Las organizaciones internacionales advierten de que la impunidad sigue siendo absoluta en este horror cotidiano
La tragedia de los desaparecidos en México ha dejado hace mucho de ser una emergencia coyuntural para convertirse en una herida estructural del país. Más de 132.000 personas siguen sin ser localizadas, según el último informe presentado por el Gobierno federal, una cifra que por sí sola retrata el fracaso acumulado de décadas de violencia, impunidad, corrupción y abandono de las víctimas.
La dimensión del horror no puede normalizarse. México convive desde hace años con fosas clandestinas, colectivos de madres que buscan a sus hijos, morgues saturadas y decenas de miles de cuerpos sin identificar. Las familias han tenido que asumir tareas que corresponden al Estado. La desaparición se ha vuelto un fenómeno cotidiano que atraviesa regiones, clases sociales y generaciones.

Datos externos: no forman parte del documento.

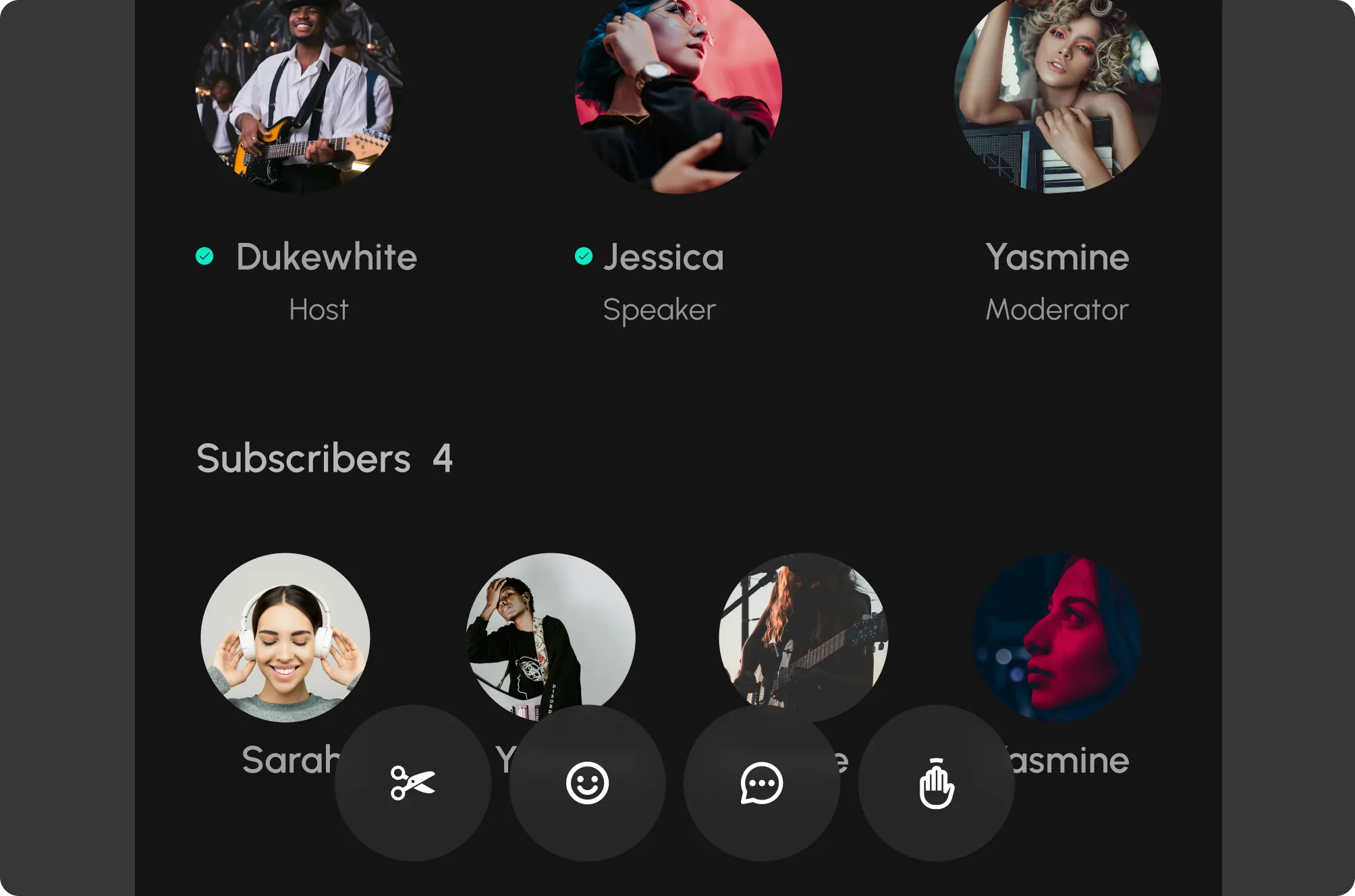Click the Subscribers section heading
This screenshot has width=1355, height=896.
pyautogui.click(x=304, y=459)
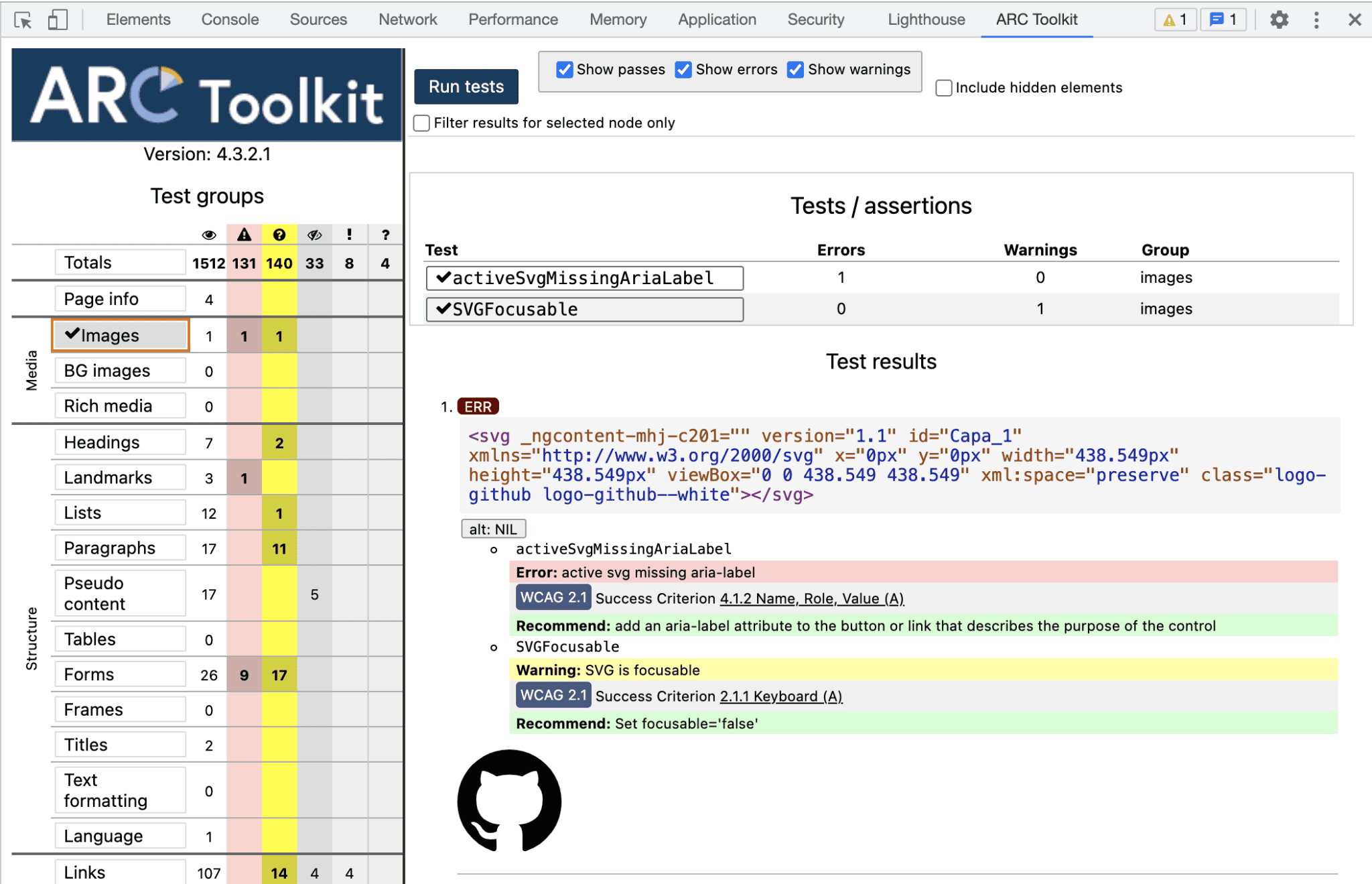
Task: Click the inspect element cursor icon
Action: [x=23, y=20]
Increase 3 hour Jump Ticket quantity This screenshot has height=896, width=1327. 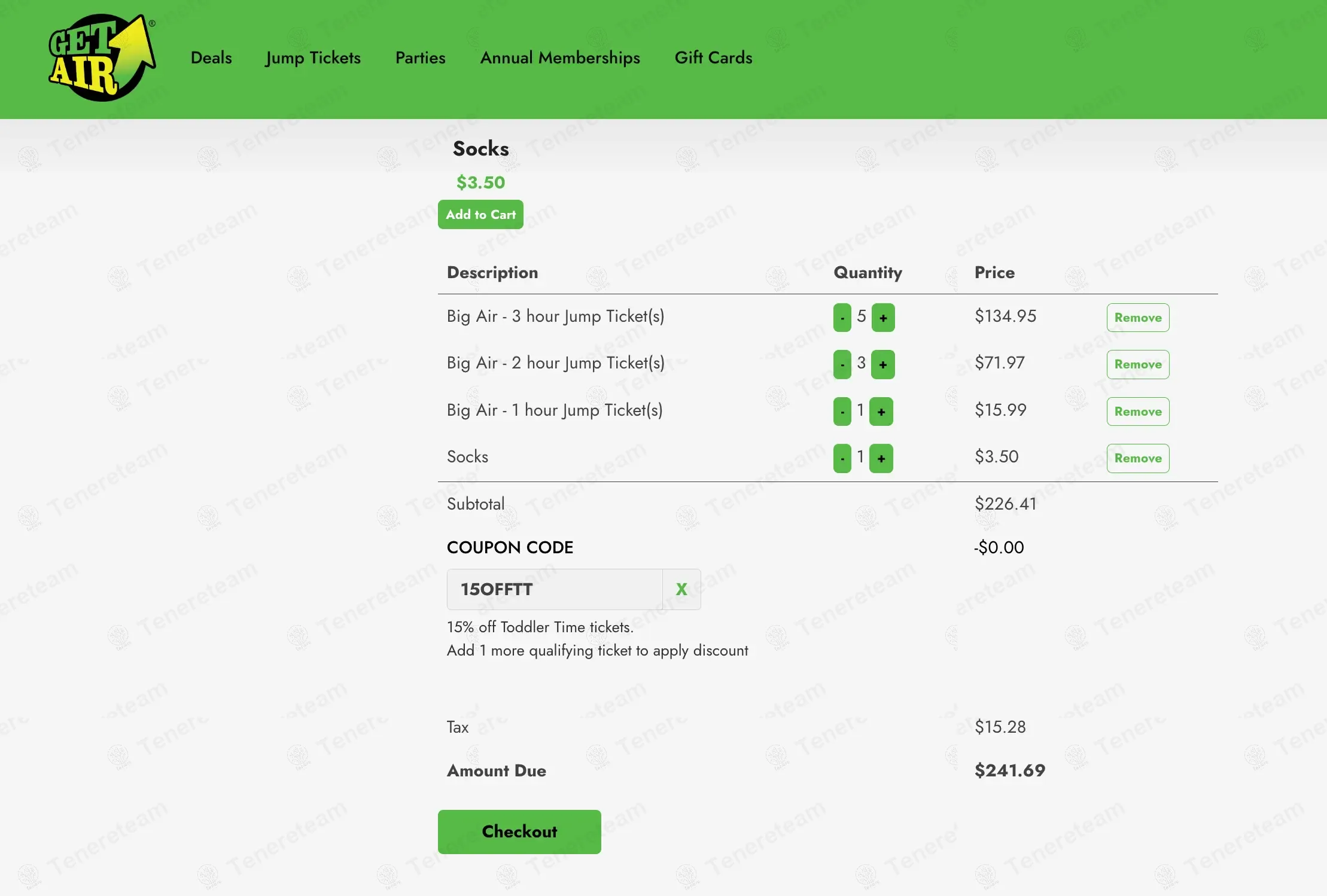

El Gobierno de Claudia Sheinbaum ha dado señales de querer enfrentar el problema. La revisión del registro nacional, el reconocimiento público de las cifras y la apertura a la cooperación internacional representan un cambio de tono respecto a otros momentos en los que predominaron la negación o el maquillaje estadístico. Incluso organismos internacionales han reconocido cierta voluntad política para abordar la crisis.